While the optimal treatment for heart failure was provided to a group of patients, they were still having symptoms. However when a new drug therapy based in regenerative medicine was given to these patients they showed clinically meaningful improvements in end systolic volumes, end diastolic volumes, ejection fraction and NTproBNP levels.

The drug, produced by Cleveland, Ohio-based Juventas Therapeutics, called JVS-100, is a non-viral gene therapy that expresses SDF-1 and promotes endogenous stem cell repair of the heart in patients with severe heart failure.

"What was remarkable about the improvement is that this drug was given to patients who had heart failures stemming from heart attacks that occurred - on average- about eleven years ago," said Dr. Mark Penn, founder and CMO of Juventas Therapeutics, and director of Cardiovascular Research at Summa Health System in Akron, Ohio.

Penn presented phase II clinical data last month at the European Society of Cardiology- Heart Failure Congress in Athens, Greece.

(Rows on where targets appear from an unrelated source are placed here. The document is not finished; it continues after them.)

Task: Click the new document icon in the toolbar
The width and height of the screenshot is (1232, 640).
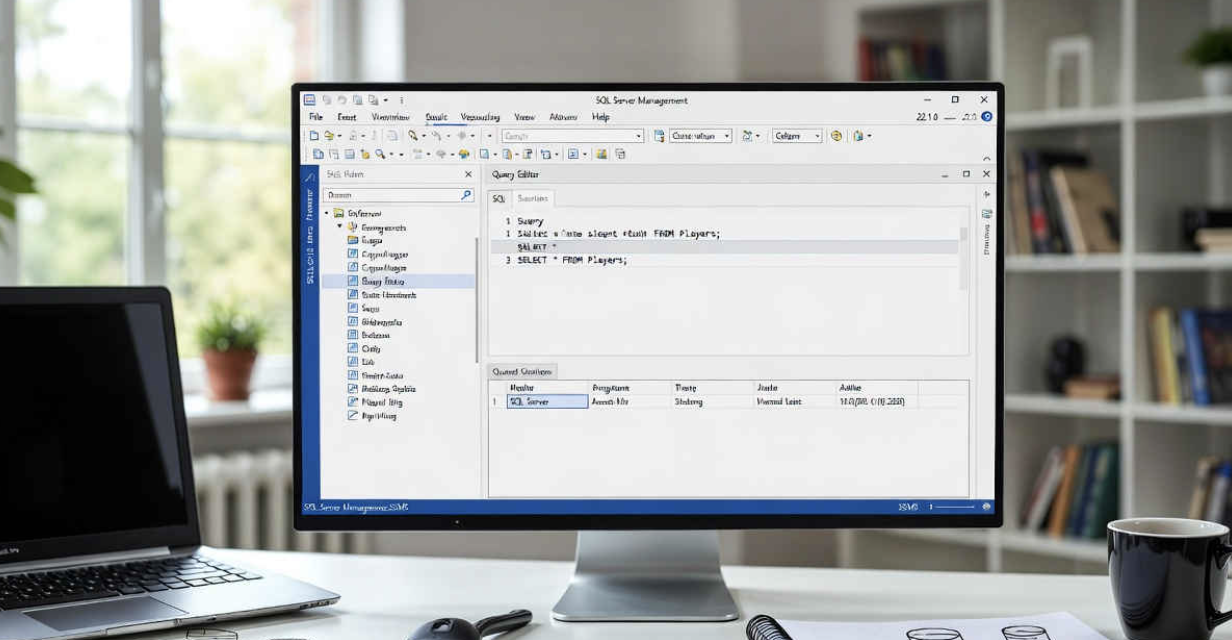Action: click(x=314, y=136)
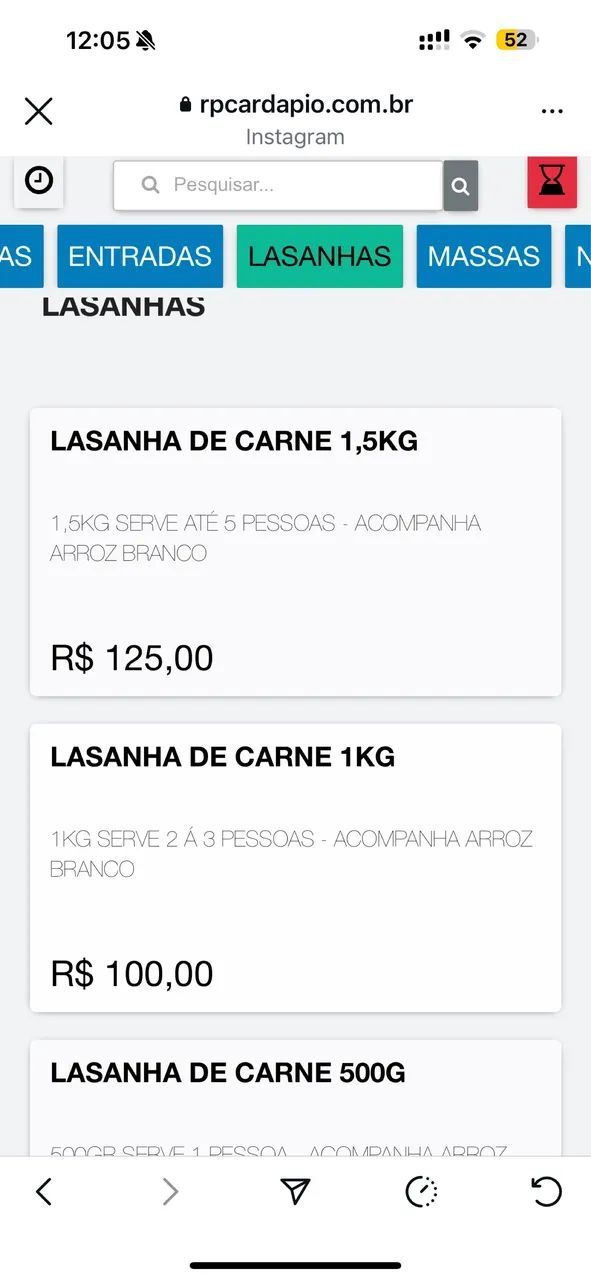Select the LASANHAS category tab
The width and height of the screenshot is (591, 1280).
coord(319,256)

The field of regenerative medicine, which is the process of replacing, engineering or regenerating human cells, tissues or organs to restore or establish normal function, has come a long way. Penn explained that 14 years ago that stem cell based repairs lacked molecular signals that orchestrated the repairs. "Doing research we asked what drives stem cell repair? We saw that newly injured tissue was sending some signal to ask for it to be repaired. And in 2000 we discovered SDF-1 could aid that signal. Now our theory is validated that the gene therapy is a key factor for recruiting stem cells to the site for any injured tissue."

The therapy showed an 80% chance of a significant decrease in mortality for high risk heart failure patients.

With this success, Penn hopes to start next summer of 2015 on a larger trial of 300-400 patients. When that trial is initiated the company will have to move from manufacturing the drug for clinic studies to a commercial scale. Once the drug has regulatory approval the company will decide where to manufacture.

When asked about the reason for the success of the company, Penn says that "the company has always been driven by data. We had no preconceived ideas that this should work. We designed good trials, looked at the data and that told us where to go."

With regard to the financial side of the business, the company has worked with venture investors. And they have formed partnerships. The company has on-going collaborative research programs with Cleveland Clinic, Center for Stem Cell & Regenerative Medicine, Global Cardiovascular Innovation Center and Summa Health System.